|
Does
it ever feel like you and your spouse just
don't quite have it together? Does it
ever seem like your spouse speaks a foreign
language? Well, maybe they do. In
his book, The Five Love Languages, Gary
Chapman outlines five primary ways that love
can be expressed. The five are 1) Words
of affirmation, 2) Quality time, 3) Receiving
gifts, 4) Acts of service, and 5) Physical
touch. If we are to communicate
effectively to another culture we must speak
their language. Likewise, if we are to
communicate love to our spouse effectively, we
must discover what means love to them and
learn to speak the language of love that they
understand.
Most
people have a primary love language and our
natural tendency is to speak our primary love
language. Unfortunately, most couples do not
have the same primary love language.
Therefore, when we speak our love language, it
is not received as love by our spouse. You
see, that means you can be earnestly speaking
love to your spouse but that is not the
message they receive at all. You must
learn to speak your spouse's love language if
he/she is to receive the full expression of
love as you intended. Let's look briefly
at each language.
Words
of Affirmation
Words
of affirmation may be spoken in various
dialects. One such dialect is verbal
compliments such as "You really look good
in that outfit." A second dialect of
words of affirmation is encouragement.
Encouragement consists of helping them to
develop an interest they have whether is be
vocational, a hobby, etc. A third
dialect is kind words. Kind words not only
have to do with the actual words spoken but
also the tone of voice with which they are
spoken. Kind words may include choosing to
display grace and forgiveness toward one's
spouse rather than keeping score. All these
dialects have in common the use of words to
affirm. These words may be written or
spoken. Spoken words may be spoken
directly to your spouse or to others about
your spouse. Done often enough, the words of
affirmation will make their way back to the
ears of your spouse. Written words are unique
in that they may be read over and over by the
receiver and thus, provide affirmation in the
future as well as the present.
Quality
Time
Quality
time consists of giving your spouse your
undivided attention. Dialects include 1)
quality conversation, and 2) quality
activities. An example of quality
conversation would be to give up a TV show or
whatever may be your regular activity and
devote that time to face-to-face conversation.
The conversation that takes place during such
times should be of such quality that
self-revelation is involved. However,
such focused attention may be accomplished in
any number of activities also. Whether
the activity is a picnic, a drive, an ice
cream cone, or any other choice, the important
ingredient is attention focused on each other.
The reason for quality activities is not the
activity itself but rather the opportunity to
focus time and attention on your spouse.
Receiving
Gifts
Some
people feel loved when they receive a gift.

• • • • • • •

▶ [Goals]:
• A. According to the love languages passage, what are the two dialects of quality time?
• B. In the love languages passage, rewrite the part that opens with the words containing "Therefore, when we" and closes with "at each language.", switching "earnestly" to "sincerely".
• C. Resume the love languages passage after its final sentence.
The lines after this point are separate material and have no connection to the love languages passage.

▶ [Stored data]:
• • • • • • •

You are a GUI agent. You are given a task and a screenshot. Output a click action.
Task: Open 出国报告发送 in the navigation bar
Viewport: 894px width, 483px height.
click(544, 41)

• • • • • • •

▶ [Replies]:
• A. Quality conversation and quality activities.

• B.
Therefore, when we speak our love language, it
is not received as love by our spouse. You
see, that means you can be sincerely speaking
love to your spouse but that is not the
message they receive at all. You must
learn to speak your spouse's love language if
he/she is to receive the full expression of
love as you intended. Let's look briefly
at each language.

• C.
The idea behind this is that before one can
give a gift they first must be thinking of the
receiver of the gift. The gift is a symbol of
the fact that they were being thought of.
Therefore, for a person whose love language is
receiving gifts, the cost and quality of the
gift, or lack thereof, is insignificant. The
important thing is that they were on the mind
of the giver and they have the gift in their
hand to prove it.
Acts
of Service
Some
people do not feel loved unless they receive
acts of service. Jesus gave us an example of
this when He washed the disciple's feet.
For the wife, acts of service may include such
things as helping wash the dishes, vacuuming
the floor, or keeping the bugs washed off of
her windshield. For the husband, acts of
service may include having dinner ready at an
appropriate time each evening, making the bed
daily, and doing the trimming around her new
flowerbed. The tricky thing about acts of
service is that performing just any act of
service may not work. Possibly there are
certain things that are your spouse's pet
peeve if they do not get done. When you
perform these tasks, this speaks love to him
or her. If this is the case, you need to
notice what dialects (tasks) your spouse
speaks. Perhaps in the family you grew up in
your dad performed certain tasks and your
mother performed other tasks thus, giving you
a stereotype of the male or female role. You
may have to work at breaking the stereotype
you grew up with if you are to speak love to
your spouse.
Physical
Touch
Physical
touch may be used for expressing great love or
doing great harm. Often the first
thought concerning physical touch is sexual in
nature. However, sexual activity is only one
dialect of physical touch. For the
"toucher," holding hands during a
walk or across the table at a restaurant may
be pure delight. Sitting close while
watching TV or a hand resting on the shoulder
may be just the touch your spouse needs to
feel loved. The type of family you grew up in
may have an effect on this. Some
families are touching families and some
aren't. Touching may come easily for you or
not. Therefore, you may have to be willing to
stretch yourself to express love to your
spouse in the manner they prefer.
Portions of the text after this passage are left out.